La présente recherche s’intéresse à la fabrique des solidarités ouvrières, c’est-à-dire aux moyens par lesquels le mouvement ouvrier parvient, dans certaines situations, à mobiliser une partie de la classe pour en soutenir une autre. C’est ce qui donne lieu à l’émergence temporaire de configurations de solidarité, à chaque fois selon un périmètre et des modalités spécifiques. Il est possible d’éclairer ces processus en s’intéressant aux grèves longues et à leurs enjeux de financement.
Or, ces enjeux semblent justement présenter une particularité notable dans le cas de la France : l’évidente rareté des caisses instituées par les organisations syndicales. Celle-ci tend toutefois à être compensée par la diffusion des caisses et collectes éphémères, ainsi que par l’expérimentation de formules hybrides. Et il s’agit donc de comprendre comment, dans les conditions spécifiques du champ syndical français, une même absence de prise en charge syndicale peut simultanément handicaper la capacité des grèves à durer, mais favoriser la production de solidarités grâce aux flux financiers.
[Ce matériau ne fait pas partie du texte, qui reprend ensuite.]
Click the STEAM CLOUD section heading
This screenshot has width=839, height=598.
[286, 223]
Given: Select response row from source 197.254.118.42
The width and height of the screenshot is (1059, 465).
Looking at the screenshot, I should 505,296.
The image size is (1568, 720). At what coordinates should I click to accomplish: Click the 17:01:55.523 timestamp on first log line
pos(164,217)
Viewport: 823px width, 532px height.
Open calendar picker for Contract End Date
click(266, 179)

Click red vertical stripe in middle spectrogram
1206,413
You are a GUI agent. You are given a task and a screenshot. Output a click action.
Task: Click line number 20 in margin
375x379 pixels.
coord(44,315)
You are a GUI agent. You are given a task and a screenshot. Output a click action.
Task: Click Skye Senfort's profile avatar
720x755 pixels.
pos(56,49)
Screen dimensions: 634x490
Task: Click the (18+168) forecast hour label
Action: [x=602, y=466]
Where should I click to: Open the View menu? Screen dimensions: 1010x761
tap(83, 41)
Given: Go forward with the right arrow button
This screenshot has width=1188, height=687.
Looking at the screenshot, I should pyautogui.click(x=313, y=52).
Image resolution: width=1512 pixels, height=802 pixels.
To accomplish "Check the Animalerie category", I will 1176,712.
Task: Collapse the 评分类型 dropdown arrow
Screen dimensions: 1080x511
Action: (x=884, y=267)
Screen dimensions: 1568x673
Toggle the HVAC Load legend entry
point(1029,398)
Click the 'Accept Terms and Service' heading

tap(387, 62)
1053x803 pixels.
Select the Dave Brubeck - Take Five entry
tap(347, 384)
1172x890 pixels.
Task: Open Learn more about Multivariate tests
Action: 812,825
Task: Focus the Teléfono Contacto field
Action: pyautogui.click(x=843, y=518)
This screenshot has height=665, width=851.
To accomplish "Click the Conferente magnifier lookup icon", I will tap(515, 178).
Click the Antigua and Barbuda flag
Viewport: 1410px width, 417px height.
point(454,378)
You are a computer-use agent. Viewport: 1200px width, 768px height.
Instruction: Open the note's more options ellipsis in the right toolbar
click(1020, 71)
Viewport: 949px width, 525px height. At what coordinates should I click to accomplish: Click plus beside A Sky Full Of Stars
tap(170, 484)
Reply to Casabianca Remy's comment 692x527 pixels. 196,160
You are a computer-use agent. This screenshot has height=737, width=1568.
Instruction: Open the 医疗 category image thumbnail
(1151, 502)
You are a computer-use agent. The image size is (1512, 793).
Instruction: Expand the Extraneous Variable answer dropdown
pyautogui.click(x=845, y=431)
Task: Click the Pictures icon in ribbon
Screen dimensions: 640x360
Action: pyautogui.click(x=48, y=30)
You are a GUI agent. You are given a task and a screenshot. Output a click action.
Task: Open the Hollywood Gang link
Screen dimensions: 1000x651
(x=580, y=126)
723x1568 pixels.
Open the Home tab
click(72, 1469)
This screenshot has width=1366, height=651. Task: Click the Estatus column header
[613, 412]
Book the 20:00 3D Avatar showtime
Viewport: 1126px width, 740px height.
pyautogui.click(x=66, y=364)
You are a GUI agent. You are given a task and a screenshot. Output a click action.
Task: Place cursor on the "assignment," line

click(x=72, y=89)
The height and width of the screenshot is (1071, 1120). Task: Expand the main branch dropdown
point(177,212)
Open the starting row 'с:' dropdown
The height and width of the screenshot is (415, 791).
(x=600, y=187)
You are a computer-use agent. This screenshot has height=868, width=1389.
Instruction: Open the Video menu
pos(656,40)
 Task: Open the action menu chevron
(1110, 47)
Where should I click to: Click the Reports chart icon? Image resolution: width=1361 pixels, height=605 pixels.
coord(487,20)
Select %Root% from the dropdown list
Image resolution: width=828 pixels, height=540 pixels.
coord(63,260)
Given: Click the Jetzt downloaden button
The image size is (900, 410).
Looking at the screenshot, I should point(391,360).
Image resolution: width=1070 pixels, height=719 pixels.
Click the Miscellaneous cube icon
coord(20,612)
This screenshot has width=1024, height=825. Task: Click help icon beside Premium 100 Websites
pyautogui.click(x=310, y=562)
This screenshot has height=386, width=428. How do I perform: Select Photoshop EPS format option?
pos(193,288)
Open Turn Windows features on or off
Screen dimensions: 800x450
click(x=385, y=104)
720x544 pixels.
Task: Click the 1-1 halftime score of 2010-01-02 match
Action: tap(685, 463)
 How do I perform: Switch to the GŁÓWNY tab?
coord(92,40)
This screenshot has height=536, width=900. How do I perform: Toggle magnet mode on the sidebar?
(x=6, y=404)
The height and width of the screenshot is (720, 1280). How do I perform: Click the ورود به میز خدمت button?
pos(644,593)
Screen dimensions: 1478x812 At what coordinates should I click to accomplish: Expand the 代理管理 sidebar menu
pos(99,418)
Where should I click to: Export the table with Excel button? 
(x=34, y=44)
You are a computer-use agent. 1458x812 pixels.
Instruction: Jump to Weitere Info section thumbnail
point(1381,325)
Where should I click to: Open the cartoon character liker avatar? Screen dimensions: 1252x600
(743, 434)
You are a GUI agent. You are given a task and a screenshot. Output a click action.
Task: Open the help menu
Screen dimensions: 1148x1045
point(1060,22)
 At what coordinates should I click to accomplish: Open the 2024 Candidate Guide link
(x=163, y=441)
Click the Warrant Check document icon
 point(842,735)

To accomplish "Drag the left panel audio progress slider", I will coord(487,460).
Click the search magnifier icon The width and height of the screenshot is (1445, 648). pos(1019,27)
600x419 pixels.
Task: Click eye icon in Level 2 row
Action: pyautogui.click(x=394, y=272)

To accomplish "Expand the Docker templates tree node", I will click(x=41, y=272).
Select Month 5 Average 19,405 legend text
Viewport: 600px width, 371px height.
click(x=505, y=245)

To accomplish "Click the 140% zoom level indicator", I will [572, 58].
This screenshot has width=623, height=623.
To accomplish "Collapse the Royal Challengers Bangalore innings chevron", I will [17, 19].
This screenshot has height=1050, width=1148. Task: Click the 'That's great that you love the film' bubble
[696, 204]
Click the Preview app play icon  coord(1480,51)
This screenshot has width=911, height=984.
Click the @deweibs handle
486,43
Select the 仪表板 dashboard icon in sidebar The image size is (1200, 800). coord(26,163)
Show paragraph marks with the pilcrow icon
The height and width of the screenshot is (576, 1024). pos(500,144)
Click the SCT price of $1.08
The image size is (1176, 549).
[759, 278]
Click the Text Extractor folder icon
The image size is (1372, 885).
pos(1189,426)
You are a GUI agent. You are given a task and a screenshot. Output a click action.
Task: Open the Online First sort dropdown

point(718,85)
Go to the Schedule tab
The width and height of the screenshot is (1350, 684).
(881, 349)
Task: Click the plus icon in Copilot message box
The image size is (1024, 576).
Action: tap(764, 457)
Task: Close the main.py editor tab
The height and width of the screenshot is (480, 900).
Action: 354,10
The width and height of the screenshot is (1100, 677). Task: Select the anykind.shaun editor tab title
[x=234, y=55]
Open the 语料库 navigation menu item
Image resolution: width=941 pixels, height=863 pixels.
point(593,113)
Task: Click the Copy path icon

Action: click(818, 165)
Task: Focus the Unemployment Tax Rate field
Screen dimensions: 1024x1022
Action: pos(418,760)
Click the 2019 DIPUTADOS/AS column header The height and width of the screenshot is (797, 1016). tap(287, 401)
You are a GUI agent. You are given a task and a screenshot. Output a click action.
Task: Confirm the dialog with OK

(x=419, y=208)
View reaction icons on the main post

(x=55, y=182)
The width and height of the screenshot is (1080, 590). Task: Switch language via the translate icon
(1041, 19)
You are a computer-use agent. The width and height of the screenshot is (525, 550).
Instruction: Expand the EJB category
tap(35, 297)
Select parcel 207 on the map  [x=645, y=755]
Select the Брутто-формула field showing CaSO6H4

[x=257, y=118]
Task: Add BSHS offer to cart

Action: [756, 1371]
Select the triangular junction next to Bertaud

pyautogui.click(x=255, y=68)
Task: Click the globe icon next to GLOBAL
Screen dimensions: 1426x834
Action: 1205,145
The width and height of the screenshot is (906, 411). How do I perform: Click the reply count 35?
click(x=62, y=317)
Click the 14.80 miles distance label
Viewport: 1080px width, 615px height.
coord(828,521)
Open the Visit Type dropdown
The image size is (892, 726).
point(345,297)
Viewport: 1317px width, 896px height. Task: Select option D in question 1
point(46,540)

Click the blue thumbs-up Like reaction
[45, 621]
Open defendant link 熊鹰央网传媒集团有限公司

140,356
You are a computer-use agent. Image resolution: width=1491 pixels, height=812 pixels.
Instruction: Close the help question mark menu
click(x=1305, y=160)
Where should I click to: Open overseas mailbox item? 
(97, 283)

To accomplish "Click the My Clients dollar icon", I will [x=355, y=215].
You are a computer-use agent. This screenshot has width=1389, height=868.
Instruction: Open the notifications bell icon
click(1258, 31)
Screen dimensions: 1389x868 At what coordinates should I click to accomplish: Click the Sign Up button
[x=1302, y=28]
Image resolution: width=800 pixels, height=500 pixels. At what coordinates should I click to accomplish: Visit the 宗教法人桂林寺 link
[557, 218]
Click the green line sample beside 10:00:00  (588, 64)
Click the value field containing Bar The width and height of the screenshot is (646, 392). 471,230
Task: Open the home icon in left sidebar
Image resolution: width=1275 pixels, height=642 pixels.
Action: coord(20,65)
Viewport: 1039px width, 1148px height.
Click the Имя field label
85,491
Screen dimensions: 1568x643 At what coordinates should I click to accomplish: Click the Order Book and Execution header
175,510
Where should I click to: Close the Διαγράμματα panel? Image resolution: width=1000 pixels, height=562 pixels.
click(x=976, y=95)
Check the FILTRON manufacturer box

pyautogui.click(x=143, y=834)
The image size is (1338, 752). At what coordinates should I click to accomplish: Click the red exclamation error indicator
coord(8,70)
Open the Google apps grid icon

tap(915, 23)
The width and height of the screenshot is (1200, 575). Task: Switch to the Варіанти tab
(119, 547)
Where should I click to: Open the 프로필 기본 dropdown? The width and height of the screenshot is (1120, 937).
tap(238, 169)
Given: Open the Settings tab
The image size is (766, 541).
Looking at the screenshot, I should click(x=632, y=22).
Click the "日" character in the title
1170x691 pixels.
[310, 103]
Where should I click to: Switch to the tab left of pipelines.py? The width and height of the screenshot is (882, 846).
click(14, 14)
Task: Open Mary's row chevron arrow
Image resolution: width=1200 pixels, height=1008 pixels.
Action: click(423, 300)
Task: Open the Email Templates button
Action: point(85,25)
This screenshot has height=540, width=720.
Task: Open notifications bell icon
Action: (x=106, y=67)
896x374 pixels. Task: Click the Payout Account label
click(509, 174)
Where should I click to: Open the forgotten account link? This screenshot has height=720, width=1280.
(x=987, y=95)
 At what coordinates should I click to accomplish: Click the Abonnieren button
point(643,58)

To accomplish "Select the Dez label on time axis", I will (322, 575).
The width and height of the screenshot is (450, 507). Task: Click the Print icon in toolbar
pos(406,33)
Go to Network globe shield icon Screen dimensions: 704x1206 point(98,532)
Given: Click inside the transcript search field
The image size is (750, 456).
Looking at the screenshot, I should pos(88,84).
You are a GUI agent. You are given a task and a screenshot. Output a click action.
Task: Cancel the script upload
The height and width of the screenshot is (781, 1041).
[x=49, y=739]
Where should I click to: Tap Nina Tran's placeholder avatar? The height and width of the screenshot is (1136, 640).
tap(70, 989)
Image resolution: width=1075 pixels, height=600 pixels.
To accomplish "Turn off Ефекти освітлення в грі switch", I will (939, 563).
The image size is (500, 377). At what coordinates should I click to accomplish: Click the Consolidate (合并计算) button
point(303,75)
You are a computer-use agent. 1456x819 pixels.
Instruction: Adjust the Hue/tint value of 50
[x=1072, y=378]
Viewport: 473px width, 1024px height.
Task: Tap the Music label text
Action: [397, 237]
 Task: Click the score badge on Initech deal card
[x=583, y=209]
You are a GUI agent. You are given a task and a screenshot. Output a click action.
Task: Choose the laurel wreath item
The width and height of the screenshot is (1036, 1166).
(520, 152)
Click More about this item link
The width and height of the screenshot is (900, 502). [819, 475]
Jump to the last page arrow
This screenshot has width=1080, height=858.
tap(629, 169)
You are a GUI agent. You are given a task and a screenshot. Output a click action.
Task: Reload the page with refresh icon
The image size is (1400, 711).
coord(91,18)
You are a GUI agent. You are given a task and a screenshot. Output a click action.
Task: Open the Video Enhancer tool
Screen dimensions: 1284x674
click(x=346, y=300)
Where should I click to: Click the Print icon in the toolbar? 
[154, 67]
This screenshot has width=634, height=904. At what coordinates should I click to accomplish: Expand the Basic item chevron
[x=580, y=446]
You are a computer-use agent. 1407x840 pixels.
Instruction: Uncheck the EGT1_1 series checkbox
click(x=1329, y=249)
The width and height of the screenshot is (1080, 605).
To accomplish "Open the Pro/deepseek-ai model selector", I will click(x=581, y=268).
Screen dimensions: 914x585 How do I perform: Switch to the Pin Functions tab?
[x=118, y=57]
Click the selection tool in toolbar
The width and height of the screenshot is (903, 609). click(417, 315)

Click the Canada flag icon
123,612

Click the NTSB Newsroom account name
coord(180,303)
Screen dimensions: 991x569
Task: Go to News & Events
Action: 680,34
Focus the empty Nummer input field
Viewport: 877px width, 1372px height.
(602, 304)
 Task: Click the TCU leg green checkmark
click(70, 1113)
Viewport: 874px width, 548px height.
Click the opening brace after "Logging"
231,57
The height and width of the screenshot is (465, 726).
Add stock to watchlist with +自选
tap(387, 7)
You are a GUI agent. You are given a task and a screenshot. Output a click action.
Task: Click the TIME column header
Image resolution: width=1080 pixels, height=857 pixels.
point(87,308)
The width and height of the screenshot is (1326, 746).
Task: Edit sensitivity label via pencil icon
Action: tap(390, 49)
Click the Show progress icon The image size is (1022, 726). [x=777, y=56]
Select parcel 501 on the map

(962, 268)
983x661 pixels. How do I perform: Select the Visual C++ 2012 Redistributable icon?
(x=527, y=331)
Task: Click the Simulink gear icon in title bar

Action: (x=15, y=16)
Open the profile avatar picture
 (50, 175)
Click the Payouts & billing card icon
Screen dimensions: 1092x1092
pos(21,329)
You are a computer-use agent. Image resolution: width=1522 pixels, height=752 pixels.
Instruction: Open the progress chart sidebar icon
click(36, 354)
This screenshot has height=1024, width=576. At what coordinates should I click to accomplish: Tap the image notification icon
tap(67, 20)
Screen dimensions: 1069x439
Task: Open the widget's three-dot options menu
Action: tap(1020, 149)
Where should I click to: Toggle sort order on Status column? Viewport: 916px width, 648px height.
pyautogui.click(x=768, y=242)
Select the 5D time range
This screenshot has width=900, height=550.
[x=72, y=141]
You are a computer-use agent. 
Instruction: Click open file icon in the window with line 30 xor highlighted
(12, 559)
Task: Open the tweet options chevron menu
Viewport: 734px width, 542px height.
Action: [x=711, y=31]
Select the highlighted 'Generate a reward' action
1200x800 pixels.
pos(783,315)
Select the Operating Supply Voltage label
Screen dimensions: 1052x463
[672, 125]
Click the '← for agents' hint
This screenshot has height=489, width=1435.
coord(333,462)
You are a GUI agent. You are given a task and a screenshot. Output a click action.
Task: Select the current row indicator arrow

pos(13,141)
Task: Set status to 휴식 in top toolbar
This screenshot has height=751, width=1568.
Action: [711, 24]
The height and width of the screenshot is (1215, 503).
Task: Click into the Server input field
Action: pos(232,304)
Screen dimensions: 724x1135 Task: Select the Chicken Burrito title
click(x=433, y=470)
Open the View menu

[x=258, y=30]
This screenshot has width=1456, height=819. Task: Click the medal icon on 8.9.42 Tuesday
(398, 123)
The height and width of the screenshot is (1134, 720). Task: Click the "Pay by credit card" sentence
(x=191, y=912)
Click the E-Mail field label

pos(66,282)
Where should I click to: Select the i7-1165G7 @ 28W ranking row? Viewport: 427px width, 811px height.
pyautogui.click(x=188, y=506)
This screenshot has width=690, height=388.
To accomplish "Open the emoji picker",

Grâce à la notion de répertoire d’action collective, on peut rapporter ces options stratégiques et tactiques à certains facteurs déterminants : les configurations historiques et syndicales, les pratiques antagonistes du patronat et de l’État, l’articulation entre tradition et innovation militantes. La tension entre diverses modalités de financement des grèves permet d’éclairer plus spécifiquement les dilemmes qui accompagnent inévitablement l’action collective. Enfin, le recours à l’argent et au don peut faire de ceux-ci des vecteurs de solidarité, ce qui soulève toutefois diverses questions relatives à l’interaction entre donateurs et bénéficiaires.
En s’intéressant à la pratique des caisses de grève, la présente recherche porte ainsi sur la construction des solidarités ouvrières en France entre 1830 et 2023 : d’une part, en analysant la spécificité des configurations sociales qui conditionnent ces solidarités ou qui en résultent, et, d’autre part, en explorant les dilemmes stratégiques qu’elles posent aux différents acteurs impliqués (grévistes, organisations syndicales, donateurs, patronat, État). Elle combine pour cela l’exploitation de cinq fonds d’archives (syndicales, patronales, municipales), la réalisation d’entretiens semi-directifs (n = 60), l’observation ethnographique de plusieurs grèves en cours, et l’analyse statistique d’un questionnaire rempli par 10 000 donateurs.